Properties of SPS-processed permanent magnets prepared from gas-atomized Nd-Fe-B powders

Abstract

Different grades of Nd-Fe-B permanent magnets are available on the market today and their magnetic properties highly depend on the microstructure, which is controlled by the chemical composition of the alloy and the magnets' manufacturing route. Gas atomization is a rapid solidification technique that is seldom used for the production of Nd-Fe-B magnetic powders due to the cooling rates that are several orders of magnitude lower than those achieved with the melt spinning. In addition, rare-earth-rich powders experience significant loss of hard magnetic properties at high temperatures in air.

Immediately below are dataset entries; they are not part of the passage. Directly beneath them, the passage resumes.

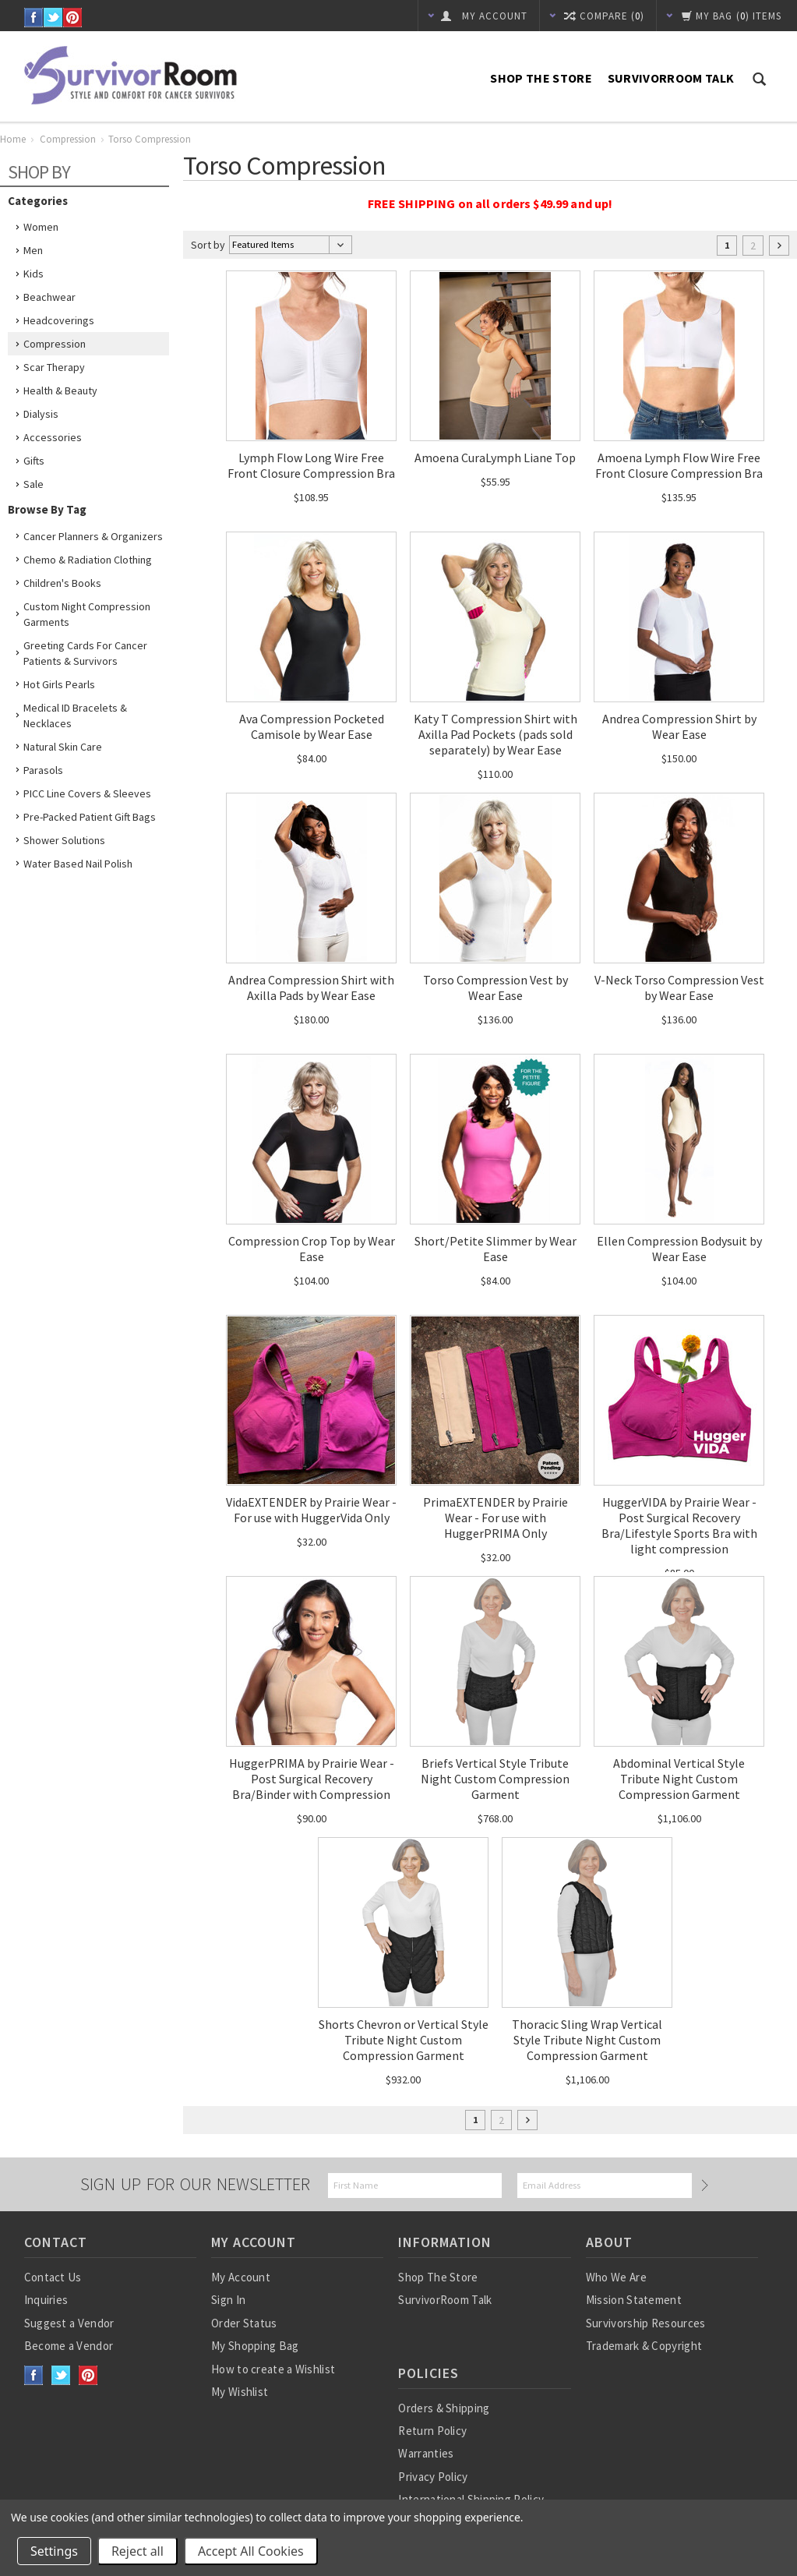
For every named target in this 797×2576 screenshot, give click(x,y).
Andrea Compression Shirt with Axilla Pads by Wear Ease (311, 987)
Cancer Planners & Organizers (93, 536)
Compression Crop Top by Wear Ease (311, 1248)
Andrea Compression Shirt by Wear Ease (679, 726)
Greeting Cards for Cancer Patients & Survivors (85, 653)
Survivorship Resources (646, 2323)
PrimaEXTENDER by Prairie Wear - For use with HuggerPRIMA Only (495, 1517)
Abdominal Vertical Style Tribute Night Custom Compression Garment (679, 1778)
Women (40, 227)
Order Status (244, 2323)
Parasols (43, 770)
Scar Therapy (54, 367)
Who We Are (616, 2277)
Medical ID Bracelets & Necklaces (75, 715)
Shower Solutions (64, 840)
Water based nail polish (77, 864)
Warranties (425, 2453)
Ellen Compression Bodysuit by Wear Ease (679, 1248)
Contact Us (53, 2277)
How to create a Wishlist (273, 2369)
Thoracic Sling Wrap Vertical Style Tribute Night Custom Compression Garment (587, 2039)
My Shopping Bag (255, 2345)
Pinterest (73, 17)
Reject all (137, 2551)
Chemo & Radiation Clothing (87, 560)
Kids (33, 274)
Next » (779, 245)
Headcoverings (58, 320)
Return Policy (432, 2430)
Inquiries (46, 2299)
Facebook (34, 17)
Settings (54, 2551)
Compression (68, 139)
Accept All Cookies (251, 2551)
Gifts (33, 461)
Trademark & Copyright (644, 2345)
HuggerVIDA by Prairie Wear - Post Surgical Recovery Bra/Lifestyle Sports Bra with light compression (679, 1525)
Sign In (228, 2299)
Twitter (53, 17)
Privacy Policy (432, 2476)
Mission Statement (634, 2299)
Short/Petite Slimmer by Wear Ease (495, 1248)
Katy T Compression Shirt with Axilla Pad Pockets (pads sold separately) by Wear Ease (495, 734)
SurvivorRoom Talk (671, 78)
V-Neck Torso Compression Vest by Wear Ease (679, 987)
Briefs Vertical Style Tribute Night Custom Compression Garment (495, 1778)
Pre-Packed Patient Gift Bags (89, 817)
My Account (240, 2277)
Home (13, 139)
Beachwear (49, 297)
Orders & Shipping (443, 2408)
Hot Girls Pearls (59, 684)
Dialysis (40, 414)
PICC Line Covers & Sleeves (87, 793)
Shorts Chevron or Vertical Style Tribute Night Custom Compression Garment (403, 2039)
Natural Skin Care (62, 747)
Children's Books (62, 583)
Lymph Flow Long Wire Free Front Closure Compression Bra (311, 465)
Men (33, 250)
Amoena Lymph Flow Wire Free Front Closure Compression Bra (679, 465)
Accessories (52, 437)
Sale (33, 484)
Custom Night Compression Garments (86, 614)
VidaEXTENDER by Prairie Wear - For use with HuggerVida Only (311, 1509)
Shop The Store (540, 78)
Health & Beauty (60, 390)
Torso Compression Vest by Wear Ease (495, 987)
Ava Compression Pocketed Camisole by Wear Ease (311, 726)
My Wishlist (239, 2391)
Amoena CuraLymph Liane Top (495, 457)
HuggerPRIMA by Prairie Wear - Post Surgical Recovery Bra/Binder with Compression (311, 1778)
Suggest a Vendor (69, 2323)
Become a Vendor (69, 2345)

We prepared a novel type of bulk Nd-Fe-B permanent magnet from gas-atomized powders using the Spark Plasma Sintering (SPS) technique. Samples manufactured from rare-earth-poor material were porous, while high density was achieved with a neodymium-rich powder. The high-temperature instability was effectively overcome with compaction of the atomized material into a dense magnet. The intrinsic coercivity of the latter surpassed the value of the optimally heat-treated spherical powder. The samples' magnetic, as well as the mechanical properties, reflected the unfavourable microstructural characteristics of the initial atomized material. Refinement of the microstructure achieved with sieving increased the coercivity of the heavy-rare-earth-free bulk magnet to ∼1000 kA/m.